◆ **Exercise instructions**:
Every line of the records below that has the word "Given" should be copied.

◆ **Saved data entries**:
-------

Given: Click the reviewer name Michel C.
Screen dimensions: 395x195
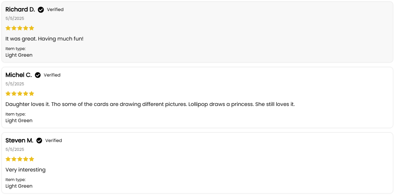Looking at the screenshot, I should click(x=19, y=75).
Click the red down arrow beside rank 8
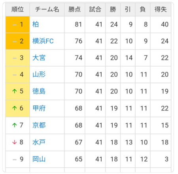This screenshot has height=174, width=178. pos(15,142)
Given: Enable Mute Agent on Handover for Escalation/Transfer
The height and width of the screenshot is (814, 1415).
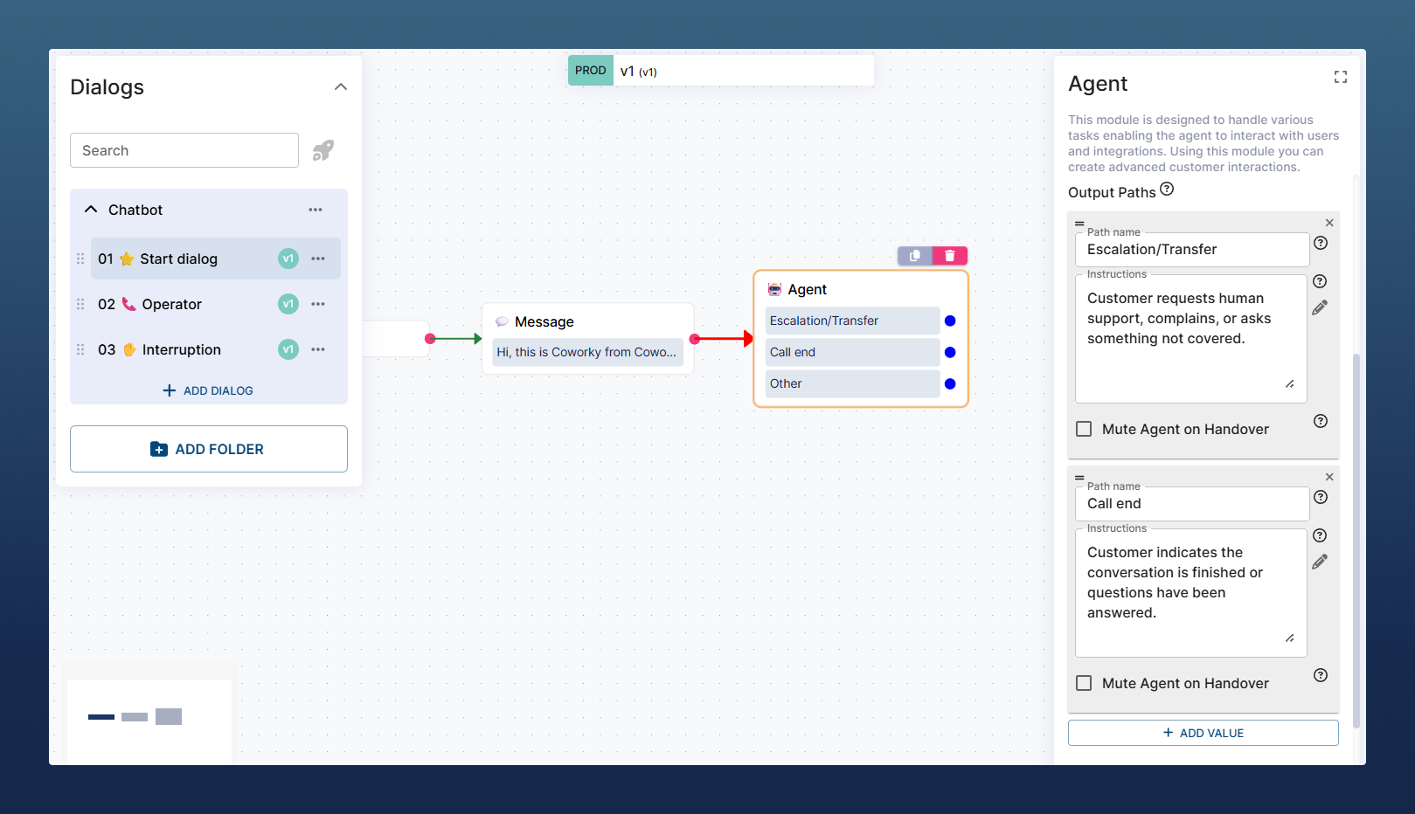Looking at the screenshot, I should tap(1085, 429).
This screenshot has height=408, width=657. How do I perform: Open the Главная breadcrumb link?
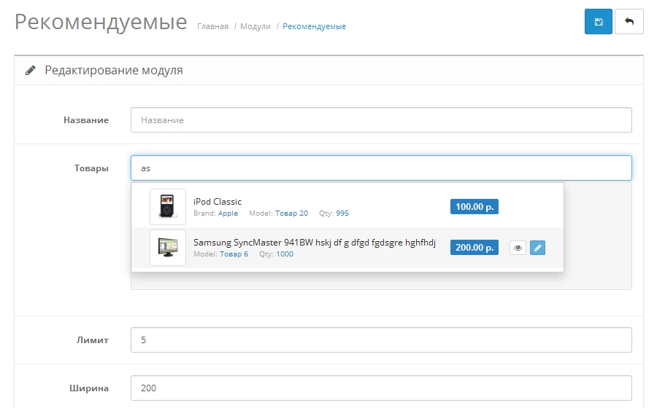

-------

◆ **Written response**:
Given: Click the reviewer name Michel C.
Given: Enable Mute Agent on Handover for Escalation/Transfer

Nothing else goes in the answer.